Helping a Grieving Friend
Patrick O’Malley, a grief therapist, who lost his infant son, wrote a beautiful Modern Love essay a few years ago. Also, somewhat recently, he came out with the book Getting Grief Right about how each person’s grief experience is different — and everyone’s story is worth telling. Below is his insightful advice…
What NOT to say
O’Malley points out that these sayings imply that there is timetable for grief:
“Time heals all wounds”
“You have to move on”
“Grief happens in stages”
“I hope you find closure”
These next phrases, he points out, are by-products of a culture that rewards positivity:
“He wouldn’t want you to be sad”
“It’s important to stay busy and productive”
“This will make you stronger”
“You have your whole life ahead of you”
“At least you’re young enough to have another child/remarry”
What to do and say
Here are some of O’Malley’s wonderful ideas of ways to help a grieving friend:
–Simply say, “I’m very sorry.”
–Bring a meal on the two-month anniversary of a death.
–Send an email to say you were thinking about the grieving person or the one they lost.
–When you are with the bereaved person, say the name of the one they lost.
–Do not assume there is a timeline to grief.
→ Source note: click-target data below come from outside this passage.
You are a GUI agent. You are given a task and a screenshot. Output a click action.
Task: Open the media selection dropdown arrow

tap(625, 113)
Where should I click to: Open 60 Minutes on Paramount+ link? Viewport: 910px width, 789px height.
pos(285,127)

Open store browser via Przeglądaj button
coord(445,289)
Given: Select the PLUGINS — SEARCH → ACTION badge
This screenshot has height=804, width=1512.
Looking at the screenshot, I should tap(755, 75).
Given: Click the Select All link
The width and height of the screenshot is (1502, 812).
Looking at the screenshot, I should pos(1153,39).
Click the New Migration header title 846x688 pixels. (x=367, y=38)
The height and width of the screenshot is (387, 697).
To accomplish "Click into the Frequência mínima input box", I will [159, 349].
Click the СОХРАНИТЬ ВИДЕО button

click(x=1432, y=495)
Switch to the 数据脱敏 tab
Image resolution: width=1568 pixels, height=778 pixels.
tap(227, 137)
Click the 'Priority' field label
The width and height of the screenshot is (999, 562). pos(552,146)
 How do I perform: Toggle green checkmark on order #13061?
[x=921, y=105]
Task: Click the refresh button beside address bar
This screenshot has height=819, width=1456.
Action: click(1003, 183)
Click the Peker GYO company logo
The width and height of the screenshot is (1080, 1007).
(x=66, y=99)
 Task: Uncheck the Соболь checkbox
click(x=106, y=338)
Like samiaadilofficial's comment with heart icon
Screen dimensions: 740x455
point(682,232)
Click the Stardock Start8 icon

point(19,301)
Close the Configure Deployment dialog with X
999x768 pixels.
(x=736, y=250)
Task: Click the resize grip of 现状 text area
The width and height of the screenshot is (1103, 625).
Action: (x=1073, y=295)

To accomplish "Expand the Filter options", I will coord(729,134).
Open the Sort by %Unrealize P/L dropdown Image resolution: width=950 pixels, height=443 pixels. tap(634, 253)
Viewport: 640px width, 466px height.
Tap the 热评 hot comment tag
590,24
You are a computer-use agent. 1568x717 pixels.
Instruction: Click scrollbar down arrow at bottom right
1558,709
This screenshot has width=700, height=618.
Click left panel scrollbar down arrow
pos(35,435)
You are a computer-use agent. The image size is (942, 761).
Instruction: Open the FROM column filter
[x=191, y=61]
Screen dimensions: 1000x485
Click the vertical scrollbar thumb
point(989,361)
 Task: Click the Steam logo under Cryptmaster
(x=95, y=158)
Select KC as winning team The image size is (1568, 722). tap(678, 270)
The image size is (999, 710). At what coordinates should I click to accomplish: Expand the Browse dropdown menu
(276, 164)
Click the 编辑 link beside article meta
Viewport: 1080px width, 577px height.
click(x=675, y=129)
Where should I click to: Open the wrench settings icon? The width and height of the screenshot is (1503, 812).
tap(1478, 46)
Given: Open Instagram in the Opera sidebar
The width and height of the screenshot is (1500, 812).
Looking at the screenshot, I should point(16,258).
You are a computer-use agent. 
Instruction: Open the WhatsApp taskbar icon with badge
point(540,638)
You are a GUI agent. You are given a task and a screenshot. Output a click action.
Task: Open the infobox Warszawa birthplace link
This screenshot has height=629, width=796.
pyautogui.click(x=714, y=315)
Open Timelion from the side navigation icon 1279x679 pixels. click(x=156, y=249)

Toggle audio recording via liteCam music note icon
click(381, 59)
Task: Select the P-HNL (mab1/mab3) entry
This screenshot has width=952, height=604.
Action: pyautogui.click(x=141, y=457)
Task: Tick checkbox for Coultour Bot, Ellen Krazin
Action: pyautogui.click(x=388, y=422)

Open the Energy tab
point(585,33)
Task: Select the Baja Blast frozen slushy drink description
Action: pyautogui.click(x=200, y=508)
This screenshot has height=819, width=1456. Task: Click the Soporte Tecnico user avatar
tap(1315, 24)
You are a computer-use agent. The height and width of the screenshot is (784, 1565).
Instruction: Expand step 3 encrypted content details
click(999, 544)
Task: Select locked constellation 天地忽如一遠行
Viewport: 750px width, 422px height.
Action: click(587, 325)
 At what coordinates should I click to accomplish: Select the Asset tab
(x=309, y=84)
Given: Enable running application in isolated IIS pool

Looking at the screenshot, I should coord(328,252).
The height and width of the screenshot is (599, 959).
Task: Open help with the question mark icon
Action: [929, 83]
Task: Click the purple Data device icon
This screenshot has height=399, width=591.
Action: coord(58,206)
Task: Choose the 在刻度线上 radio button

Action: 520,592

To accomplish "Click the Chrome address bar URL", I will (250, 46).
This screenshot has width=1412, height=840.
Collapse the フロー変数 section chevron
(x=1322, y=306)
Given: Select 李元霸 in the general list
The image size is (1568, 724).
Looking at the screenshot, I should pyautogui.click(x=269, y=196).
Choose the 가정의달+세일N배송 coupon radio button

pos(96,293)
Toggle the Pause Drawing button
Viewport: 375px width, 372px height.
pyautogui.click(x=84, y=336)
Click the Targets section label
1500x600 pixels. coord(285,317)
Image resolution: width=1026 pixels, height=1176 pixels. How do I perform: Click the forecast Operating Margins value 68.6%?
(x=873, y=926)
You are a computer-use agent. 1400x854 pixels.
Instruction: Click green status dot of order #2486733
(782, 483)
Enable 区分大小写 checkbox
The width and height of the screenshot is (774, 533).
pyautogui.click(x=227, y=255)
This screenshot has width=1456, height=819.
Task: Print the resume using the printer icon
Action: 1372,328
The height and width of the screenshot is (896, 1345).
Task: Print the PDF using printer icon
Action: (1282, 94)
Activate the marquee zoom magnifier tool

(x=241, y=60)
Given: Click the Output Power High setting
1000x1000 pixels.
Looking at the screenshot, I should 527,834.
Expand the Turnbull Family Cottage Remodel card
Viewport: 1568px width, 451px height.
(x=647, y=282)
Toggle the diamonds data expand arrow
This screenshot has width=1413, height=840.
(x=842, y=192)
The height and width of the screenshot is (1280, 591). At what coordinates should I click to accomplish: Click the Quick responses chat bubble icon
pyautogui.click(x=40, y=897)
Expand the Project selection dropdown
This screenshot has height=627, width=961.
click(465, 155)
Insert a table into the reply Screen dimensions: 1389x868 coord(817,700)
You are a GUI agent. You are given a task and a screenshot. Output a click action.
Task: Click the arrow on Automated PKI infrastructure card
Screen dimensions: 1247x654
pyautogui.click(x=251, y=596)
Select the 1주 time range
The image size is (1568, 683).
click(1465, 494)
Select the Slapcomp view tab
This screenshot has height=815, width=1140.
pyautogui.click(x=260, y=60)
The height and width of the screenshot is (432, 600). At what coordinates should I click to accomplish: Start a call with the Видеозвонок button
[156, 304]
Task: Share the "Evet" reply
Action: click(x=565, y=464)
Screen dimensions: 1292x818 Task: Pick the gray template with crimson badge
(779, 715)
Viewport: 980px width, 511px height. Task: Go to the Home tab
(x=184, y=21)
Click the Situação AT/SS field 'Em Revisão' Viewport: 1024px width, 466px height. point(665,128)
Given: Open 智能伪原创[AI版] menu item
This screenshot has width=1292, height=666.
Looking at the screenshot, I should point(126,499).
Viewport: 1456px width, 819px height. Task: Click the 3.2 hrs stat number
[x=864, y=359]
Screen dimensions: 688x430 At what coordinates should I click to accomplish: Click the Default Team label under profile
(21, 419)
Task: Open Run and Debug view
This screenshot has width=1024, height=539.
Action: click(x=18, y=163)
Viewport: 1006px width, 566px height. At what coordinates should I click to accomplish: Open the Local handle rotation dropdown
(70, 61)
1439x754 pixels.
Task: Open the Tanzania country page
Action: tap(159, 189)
An email a year after a loss could be more meaningful than one a week later.
–Remember the bereaved on holidays, birthdays, anniversaries or any day that you know has special meaning.
–Offer to visit, but always let the choice be that of the bereaved person. Offer, “I completely understand if the timing is not good.”
–Be curious about the grieving person’s relationship to the one they lost.
–Bring up your own memories.
–Offer to listen to a grieving person’s story. A bereaved person might be looking for a safe set of ears, a place for the story to land.
–Above all, make sure he/she knows that the one they lost has not been forgotten.
In the memoir Lament for a Son, a professor writes about the loss of his 25-year-old son, who died in a mountain climbing accident, which gave a true description of grief: “Rather often I am asked whether the grief remains as intense as when I wrote. The answer is, No. The wound is no longer raw. But it has not disappeared. That is as it should be. If he was worth loving, he is worth grieving over. Grief is existential testimony to the world of the one loved. That worth abides. So I own my grief. I do not try to put it behind me, to get over it, to forget it…Every lament is a love song.”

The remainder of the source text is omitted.